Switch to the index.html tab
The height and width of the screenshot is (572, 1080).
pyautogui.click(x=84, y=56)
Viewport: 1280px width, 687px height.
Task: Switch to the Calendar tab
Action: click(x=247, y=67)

▬▬▬▬▬▬▬▬▬▬

» Your objective
The answer must consist of all the entries, copied exactly.

» Solution for this exercise
Switch to the index.html tab
The height and width of the screenshot is (572, 1080).
pyautogui.click(x=84, y=56)
Viewport: 1280px width, 687px height.
Task: Switch to the Calendar tab
Action: click(x=247, y=67)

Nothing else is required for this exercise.